SAM-Audio: Audio Source Separation Model

What is SAM-Audio?

SAM-Audio is a foundation AI model from Meta designed for audio source separation: isolating a target sound (like “drums”, “speech”, or “siren”) from a mixed recording. Instead of separating only fixed stems, SAM-Audio aims to segment any sound you describe, making it useful for modern audio editing pipelines, sound event detection, and multimedia analysis.

On Segmind, you provide an audio input and a sound description prompt.

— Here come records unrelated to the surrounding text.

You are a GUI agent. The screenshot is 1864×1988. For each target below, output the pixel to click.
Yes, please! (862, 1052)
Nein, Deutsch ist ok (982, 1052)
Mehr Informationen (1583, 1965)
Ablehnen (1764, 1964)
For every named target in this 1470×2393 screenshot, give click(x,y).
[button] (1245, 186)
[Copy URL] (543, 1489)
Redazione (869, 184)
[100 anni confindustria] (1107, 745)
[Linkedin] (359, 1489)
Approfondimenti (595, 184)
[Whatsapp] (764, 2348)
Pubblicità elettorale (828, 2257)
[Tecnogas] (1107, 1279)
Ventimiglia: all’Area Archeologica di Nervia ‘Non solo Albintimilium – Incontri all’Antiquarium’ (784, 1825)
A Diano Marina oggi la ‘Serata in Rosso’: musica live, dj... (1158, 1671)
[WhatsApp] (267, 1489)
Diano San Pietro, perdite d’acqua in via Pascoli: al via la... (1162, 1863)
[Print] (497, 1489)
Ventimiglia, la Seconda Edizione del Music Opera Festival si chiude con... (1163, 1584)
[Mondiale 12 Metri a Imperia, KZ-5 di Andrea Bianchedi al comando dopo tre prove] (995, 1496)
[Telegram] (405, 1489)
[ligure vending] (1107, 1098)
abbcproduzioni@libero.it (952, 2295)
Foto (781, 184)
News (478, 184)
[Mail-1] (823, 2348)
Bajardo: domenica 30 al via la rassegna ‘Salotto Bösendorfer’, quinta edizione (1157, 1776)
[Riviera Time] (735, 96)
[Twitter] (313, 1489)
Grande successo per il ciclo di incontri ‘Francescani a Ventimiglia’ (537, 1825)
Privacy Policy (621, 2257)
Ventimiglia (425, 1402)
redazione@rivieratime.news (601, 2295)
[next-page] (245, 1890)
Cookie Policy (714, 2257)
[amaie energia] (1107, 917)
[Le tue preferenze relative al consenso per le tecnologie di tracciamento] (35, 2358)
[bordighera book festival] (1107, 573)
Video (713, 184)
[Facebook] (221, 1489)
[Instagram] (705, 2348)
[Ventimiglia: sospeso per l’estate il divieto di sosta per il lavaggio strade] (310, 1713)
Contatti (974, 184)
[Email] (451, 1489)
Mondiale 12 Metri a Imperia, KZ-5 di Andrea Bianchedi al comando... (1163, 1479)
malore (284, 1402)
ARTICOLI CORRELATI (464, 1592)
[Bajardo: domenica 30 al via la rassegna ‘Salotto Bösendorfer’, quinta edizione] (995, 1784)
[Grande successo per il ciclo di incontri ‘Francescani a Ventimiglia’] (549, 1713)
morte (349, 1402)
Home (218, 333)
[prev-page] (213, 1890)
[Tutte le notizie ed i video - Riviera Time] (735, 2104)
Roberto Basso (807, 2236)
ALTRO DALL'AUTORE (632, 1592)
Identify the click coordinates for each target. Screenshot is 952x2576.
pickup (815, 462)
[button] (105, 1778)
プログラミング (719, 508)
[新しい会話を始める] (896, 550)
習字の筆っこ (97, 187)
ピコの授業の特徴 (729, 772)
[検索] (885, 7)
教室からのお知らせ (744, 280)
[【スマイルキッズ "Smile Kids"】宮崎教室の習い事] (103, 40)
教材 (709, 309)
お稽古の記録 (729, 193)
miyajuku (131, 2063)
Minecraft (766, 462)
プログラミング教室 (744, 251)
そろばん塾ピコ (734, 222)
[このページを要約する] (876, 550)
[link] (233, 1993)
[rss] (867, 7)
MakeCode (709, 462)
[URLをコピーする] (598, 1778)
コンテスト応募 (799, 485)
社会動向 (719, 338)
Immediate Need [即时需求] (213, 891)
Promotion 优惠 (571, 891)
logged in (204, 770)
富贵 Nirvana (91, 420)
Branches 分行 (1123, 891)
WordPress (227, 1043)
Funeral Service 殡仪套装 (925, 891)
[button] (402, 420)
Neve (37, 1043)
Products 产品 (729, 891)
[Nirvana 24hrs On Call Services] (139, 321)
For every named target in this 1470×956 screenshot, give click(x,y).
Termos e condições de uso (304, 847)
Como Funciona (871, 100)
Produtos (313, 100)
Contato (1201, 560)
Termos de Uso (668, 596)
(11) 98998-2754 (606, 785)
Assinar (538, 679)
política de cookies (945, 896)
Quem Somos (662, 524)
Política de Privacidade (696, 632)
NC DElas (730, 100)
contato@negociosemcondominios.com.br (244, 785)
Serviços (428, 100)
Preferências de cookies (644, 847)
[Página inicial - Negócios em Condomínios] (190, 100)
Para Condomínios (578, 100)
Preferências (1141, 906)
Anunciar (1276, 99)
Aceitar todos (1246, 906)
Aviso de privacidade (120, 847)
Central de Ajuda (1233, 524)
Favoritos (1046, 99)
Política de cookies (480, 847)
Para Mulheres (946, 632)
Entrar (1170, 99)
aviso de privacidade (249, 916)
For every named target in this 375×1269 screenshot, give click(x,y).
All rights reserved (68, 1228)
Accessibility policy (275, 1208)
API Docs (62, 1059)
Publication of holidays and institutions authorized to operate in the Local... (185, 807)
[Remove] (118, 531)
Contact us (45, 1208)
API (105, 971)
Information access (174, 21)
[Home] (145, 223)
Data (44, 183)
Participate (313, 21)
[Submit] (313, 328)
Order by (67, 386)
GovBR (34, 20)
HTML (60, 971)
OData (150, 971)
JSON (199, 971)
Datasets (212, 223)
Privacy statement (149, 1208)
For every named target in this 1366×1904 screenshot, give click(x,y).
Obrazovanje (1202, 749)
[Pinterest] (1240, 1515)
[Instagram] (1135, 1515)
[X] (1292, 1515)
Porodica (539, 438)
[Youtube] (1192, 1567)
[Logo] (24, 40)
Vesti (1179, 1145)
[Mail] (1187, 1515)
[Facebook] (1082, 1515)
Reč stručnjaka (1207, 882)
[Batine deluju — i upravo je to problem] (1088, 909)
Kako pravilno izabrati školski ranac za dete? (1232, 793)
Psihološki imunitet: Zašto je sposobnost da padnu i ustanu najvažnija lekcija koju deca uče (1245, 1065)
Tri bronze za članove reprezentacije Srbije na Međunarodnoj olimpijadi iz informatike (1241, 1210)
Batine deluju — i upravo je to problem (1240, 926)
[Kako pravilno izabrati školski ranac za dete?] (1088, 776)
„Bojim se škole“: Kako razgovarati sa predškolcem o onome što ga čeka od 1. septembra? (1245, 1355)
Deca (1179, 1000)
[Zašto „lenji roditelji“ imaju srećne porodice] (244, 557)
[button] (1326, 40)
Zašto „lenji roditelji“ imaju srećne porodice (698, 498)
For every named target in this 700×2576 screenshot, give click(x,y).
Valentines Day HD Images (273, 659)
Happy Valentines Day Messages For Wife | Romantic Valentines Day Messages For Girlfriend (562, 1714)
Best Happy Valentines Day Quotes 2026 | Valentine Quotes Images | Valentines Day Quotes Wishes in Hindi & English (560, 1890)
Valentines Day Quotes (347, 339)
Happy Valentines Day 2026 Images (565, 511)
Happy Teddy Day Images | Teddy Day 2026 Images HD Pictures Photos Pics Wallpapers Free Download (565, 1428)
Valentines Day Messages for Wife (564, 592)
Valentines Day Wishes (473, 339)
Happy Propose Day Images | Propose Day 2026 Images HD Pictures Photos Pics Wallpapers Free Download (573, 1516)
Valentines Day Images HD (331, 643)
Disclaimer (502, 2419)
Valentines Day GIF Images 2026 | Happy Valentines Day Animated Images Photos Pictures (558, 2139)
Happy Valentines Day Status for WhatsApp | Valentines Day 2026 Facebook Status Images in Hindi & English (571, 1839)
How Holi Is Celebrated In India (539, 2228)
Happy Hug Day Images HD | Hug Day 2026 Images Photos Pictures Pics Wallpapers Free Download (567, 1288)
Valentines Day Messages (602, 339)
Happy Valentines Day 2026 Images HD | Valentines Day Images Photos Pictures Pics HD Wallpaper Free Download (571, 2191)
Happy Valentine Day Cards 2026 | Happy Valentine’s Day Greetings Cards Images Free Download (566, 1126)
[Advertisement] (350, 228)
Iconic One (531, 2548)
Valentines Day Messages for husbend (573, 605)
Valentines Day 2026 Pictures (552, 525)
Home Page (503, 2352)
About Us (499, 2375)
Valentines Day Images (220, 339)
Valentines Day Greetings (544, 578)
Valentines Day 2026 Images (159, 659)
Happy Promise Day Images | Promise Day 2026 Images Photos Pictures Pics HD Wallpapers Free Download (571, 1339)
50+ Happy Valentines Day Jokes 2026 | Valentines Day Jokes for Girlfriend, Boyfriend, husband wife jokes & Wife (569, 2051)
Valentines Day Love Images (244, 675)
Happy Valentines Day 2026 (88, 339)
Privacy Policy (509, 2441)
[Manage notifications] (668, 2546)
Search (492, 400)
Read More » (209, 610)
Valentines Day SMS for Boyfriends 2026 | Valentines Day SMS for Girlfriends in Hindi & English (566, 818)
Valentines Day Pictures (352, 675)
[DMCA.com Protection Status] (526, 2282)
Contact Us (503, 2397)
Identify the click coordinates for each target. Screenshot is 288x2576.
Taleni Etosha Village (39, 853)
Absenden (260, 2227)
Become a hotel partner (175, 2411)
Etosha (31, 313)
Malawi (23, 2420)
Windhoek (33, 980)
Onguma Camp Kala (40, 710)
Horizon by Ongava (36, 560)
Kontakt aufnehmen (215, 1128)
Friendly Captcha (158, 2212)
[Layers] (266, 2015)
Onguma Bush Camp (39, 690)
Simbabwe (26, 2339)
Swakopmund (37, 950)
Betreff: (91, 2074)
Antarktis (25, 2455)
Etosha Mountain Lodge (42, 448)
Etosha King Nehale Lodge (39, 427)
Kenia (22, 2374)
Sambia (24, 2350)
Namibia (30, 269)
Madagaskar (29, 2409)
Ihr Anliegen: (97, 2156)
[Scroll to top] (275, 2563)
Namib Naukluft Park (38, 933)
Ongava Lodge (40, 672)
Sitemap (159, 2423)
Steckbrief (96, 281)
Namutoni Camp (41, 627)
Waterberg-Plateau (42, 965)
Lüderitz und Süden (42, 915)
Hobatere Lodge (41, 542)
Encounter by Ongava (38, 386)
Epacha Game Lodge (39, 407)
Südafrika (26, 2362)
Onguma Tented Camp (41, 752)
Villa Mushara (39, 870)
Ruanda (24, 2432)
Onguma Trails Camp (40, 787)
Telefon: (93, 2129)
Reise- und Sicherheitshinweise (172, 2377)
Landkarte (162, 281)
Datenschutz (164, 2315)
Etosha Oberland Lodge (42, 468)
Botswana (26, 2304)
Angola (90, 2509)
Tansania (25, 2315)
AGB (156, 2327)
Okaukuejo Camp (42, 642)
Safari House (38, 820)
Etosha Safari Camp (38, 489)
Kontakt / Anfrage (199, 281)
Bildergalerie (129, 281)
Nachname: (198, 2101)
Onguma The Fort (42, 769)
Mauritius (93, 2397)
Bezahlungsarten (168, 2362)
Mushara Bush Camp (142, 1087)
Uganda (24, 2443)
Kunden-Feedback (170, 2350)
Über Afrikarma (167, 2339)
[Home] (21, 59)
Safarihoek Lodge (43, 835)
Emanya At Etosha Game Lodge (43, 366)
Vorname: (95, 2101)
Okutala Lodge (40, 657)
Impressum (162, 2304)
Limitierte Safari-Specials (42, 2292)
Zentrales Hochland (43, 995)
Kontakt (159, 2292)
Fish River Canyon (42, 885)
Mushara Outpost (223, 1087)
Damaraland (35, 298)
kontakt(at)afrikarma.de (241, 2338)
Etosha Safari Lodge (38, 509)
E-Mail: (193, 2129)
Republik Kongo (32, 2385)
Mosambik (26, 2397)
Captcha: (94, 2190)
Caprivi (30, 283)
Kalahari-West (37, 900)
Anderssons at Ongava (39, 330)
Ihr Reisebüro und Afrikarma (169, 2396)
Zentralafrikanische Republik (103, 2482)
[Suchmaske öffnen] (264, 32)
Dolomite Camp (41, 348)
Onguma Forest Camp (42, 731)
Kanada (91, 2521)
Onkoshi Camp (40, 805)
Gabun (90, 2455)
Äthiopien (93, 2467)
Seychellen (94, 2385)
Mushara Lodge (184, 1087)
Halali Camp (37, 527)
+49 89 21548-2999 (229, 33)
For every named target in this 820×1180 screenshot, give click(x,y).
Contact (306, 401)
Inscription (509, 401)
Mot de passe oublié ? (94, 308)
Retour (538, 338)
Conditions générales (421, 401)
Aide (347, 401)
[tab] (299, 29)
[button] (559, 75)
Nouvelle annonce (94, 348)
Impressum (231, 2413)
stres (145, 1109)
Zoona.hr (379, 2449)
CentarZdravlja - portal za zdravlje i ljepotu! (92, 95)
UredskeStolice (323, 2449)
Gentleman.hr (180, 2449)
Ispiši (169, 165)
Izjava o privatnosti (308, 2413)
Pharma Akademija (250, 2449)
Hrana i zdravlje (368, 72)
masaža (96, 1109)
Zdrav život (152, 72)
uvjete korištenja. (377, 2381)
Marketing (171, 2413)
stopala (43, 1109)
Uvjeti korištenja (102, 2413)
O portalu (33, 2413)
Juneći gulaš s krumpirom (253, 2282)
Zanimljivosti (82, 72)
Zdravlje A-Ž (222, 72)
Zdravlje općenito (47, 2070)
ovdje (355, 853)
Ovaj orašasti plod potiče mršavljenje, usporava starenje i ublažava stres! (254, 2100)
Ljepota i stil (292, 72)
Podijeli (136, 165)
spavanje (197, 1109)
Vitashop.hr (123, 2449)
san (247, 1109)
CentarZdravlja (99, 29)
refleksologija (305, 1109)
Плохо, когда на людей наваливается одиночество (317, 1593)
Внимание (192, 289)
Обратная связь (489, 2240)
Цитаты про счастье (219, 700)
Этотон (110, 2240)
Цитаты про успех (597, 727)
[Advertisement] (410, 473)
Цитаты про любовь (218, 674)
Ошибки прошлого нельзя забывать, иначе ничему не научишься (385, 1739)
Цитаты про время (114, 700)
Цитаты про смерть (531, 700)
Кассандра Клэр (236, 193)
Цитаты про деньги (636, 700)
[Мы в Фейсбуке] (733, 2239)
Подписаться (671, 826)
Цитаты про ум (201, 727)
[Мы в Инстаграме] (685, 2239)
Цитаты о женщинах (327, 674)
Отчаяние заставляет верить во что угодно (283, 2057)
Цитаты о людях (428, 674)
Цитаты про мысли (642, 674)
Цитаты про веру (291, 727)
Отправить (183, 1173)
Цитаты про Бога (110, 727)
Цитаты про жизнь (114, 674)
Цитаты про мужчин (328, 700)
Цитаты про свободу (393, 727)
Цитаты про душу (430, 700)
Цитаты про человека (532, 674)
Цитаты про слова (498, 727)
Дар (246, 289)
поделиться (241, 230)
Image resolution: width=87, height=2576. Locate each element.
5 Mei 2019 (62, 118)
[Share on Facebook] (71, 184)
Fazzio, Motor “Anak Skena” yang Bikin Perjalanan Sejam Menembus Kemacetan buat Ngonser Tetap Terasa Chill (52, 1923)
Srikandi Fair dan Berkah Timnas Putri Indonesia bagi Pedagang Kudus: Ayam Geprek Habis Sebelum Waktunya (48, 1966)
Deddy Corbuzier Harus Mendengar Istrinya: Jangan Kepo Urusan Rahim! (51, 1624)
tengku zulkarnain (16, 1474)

The model returns an isolated track containing the requested source, enabling workflows like “extract vocals from a song”, “remove background noise”, or “pull out footsteps from a scene”.

Key Features

•Prompted sound isolation using natural language text (e.g., “keyboard typing”, “female narration”).
•Fine-grained separation for complex mixes (music, ambience, dialogue + effects).
•Developer-friendly inputs: audio via URL or Base64, with selectable output format.
•Quality tuning with reranking to improve the best-candidate separation.
•Strong fit for automated pipelines (moderation, indexing, annotation, post-production).

Best Use Cases

•Audio editing & post-production: isolate dialogue, ambience, SFX, instruments.
•Content creation: remixing, stem-like extraction, cleaner voiceovers.
•Sound event detection: extract target events before classification or labeling.
•Multimedia & video analysis: separate scene sounds for search and retrieval.
•Accessibility: enhance speech tracks for transcription and captioning.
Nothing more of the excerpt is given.